In case of this very problem, it is a little misleading because it does not specify the internal structure of the heap. If the elements of the heap are stored in an array, we can always do a binary search among the elements in a particular path from leaf node to root. Even though heap itself does not support binary searching, but elements of a single path of a heap are always sorted and we can easily get parent and children of nodes from array indices, and so we can do binary search on those elements. The answer given by Leen Sharma (the asker herself) is correct which calculates the complexity as O(log log n).

PS: The comment on which I replied is below (as it was deleted by the user later and now my reply sounds kind of crazy).

@ranita if a heap contains n elements, then at any single path from leaf node to root, the number of elements are logn. And since binary search takes O(logn) time so overall in a single path it would take O(loglogn) to search for an element. But this solution is not guaranteed as we can't just assume that our search element will always be in that single path only.

okay your answer, but is it not O(loglogn) ?

@uddalakbhaduri That's a genuine doubt. However, if you revise the concept of insertion in a max-heap (you can refer to this link: https://en.wikipedia.org/wiki/Binary_heap#Insert or any standard book), you will see that the 'newly inserted element' always can be found on the path from 'new leaf' to root. It happens because how we insert the new element using up-heap operations only. That's why the solution of O(log log n) works.

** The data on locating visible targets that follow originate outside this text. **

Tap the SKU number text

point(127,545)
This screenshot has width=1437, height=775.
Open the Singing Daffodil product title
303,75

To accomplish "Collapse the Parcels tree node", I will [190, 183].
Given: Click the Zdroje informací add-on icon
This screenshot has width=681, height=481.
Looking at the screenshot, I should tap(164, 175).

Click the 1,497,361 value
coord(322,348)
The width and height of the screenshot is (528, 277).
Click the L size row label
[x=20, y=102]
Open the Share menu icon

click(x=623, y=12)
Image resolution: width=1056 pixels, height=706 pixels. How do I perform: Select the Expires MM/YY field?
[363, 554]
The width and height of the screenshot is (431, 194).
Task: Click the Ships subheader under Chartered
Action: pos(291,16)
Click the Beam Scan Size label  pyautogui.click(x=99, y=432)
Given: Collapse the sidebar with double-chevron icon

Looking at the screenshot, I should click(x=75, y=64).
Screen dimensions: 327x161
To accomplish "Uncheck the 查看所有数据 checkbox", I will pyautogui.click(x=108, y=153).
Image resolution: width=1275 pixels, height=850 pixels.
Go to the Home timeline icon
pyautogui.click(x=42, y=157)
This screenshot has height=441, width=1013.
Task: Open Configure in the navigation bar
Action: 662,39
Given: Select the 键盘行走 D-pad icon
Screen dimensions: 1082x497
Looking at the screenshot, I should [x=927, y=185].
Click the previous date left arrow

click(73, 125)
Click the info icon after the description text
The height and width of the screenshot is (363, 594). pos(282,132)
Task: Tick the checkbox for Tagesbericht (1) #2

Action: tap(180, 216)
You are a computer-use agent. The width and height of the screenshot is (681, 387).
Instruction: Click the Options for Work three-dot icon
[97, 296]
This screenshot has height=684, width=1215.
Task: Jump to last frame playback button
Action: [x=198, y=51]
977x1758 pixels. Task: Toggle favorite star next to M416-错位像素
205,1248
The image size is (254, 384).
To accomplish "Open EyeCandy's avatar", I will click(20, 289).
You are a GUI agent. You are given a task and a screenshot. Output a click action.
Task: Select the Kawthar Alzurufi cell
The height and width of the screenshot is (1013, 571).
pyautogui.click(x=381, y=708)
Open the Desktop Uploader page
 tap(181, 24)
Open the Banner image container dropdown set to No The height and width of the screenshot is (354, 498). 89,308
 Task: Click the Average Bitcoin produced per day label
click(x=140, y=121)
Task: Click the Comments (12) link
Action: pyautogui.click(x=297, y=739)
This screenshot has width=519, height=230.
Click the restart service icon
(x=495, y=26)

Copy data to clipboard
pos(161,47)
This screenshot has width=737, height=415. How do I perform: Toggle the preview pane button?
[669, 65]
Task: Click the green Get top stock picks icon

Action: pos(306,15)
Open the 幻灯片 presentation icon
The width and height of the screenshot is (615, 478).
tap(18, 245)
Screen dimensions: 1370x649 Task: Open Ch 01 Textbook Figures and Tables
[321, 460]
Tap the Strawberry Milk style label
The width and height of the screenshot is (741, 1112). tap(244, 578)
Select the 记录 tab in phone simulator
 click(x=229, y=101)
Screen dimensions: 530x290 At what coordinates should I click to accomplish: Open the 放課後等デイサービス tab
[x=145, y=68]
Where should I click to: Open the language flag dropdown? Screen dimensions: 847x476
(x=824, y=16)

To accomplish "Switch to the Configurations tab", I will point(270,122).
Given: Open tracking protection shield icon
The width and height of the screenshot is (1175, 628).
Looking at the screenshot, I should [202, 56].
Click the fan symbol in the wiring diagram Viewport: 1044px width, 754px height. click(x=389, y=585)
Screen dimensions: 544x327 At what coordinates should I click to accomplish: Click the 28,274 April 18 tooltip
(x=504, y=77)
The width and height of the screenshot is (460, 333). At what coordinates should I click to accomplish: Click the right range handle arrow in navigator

@djg1981 That was a typo, just corrected. Thanks.

U are exact Uddalok.

Unfortunately, he is not. The point both of you are missing is that we are trying to find the position of the newly inserted element (not just any random search element). The position of the newly inserted element is always on the path from new leaf to root. Please go through the question again to understand what it is asking for.

We are addressing whether we can search within heap. In that sense Uddalok is right. Not addressing what happen with the newly inserted element as per the question posted.

Then kindly create a separate thread for your discussion. As you are addressing 'your issue' on the comment thread of a posted question, it will confuse the students.